In the dawn there remained only one possible solution that had survived the night. For once the oracle seemed to have given advice that was unequivocal. It was only for him to decide which
female was the ‘vixen’ of the oracle.

He considered each of his senior wives – and there was not one of them that had any interest in anything beyond the begetting and suckling of infants, or the baubles and ribbons that the
traders brought to GuBulawayo.

Ningi, his full-blooded sister, he loved still as his one link with the mother he barely remembered. Yet now when Ningi was sober she was elephantine and slow-witted, bad-tempered and cruel.
When she was filled with the traders’ champagne and cognac, she was giggling and silly to begin with, and then incontinent and comatose at the end. He had spoken with her for an hour and more
the previous day.

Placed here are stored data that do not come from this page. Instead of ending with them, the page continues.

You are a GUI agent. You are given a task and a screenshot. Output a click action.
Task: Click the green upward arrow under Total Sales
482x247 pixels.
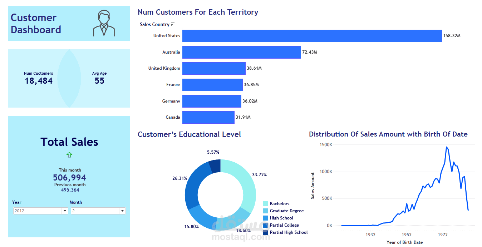69,155
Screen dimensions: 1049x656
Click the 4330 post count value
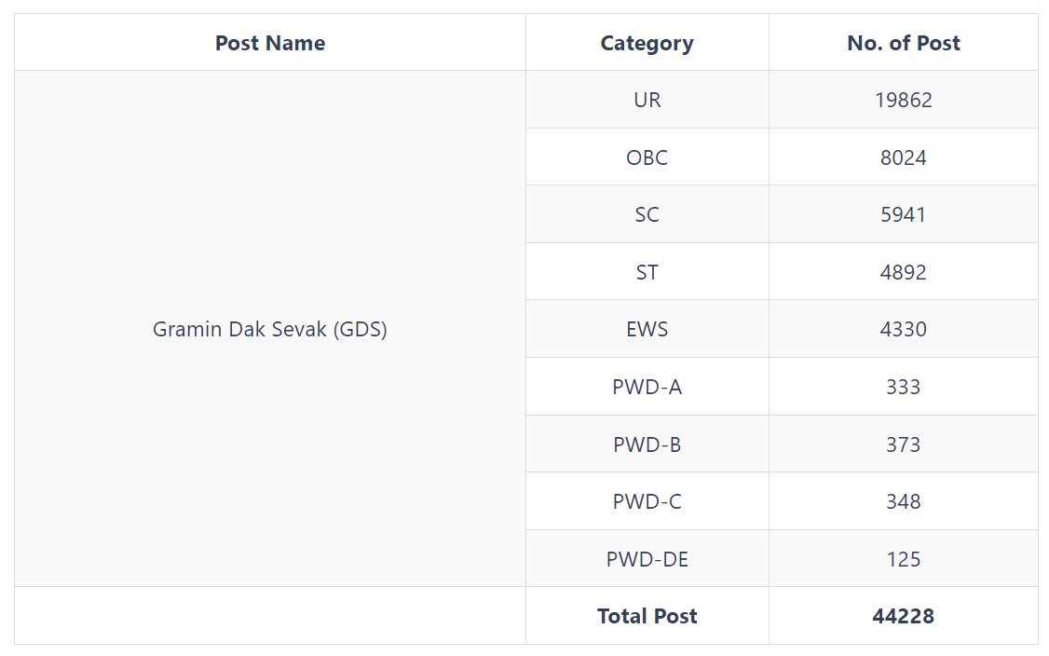pyautogui.click(x=903, y=329)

Little that she had said was sensible, and nothing she had said could possibly bear on the terrible pressures of Lodzi and his emissaries.

So at last Lobengula returned to what he had known all along must be the key to the riddle of the Umlimo.

‘Guards!’ he shouted suddenly, and there were quick and urgent footfalls, and one of his cloaked executioners stooped through the doorway and prostrated himself on the threshold.

‘Go to Nomusa, the Girlchild of Mercy, bid her come to me with all speed,’ said Lobengula.

W
hereas I have been much molested of late by divers persons seeking and desiring to obtain grants and concessions of land and mining rights
in my territories –

Now, therefore, for the following considerations:

Item One, payment by the grantee to the grantor of £100 per month in perpetuity.

Item Two, the provision by the grantee to the grantor of One Thousand Martini-Henry rifles, together with One Hundred Thousand rounds of ammunition for the same.

Item Three, the provision by the grantee to the grantor of an armed steamboat to patrol the navigable reaches of the Zambezi river.

Now, therefore, I, Lobengula – King of the Matabele people, and Paramount Chief of Mashonaland, Monarch of all territories South of the Zambezi River and Northwards of the Shashi and
Limpopo Rivers, do hereby grant –

Complete and exclusive charge over all metals and minerals in my Kingdom, Principalities and Dominions, together with full power to do all things that they may deem necessary to win and
procure the same and to enjoy the profits and revenues, if any, derivable from the said metals and minerals.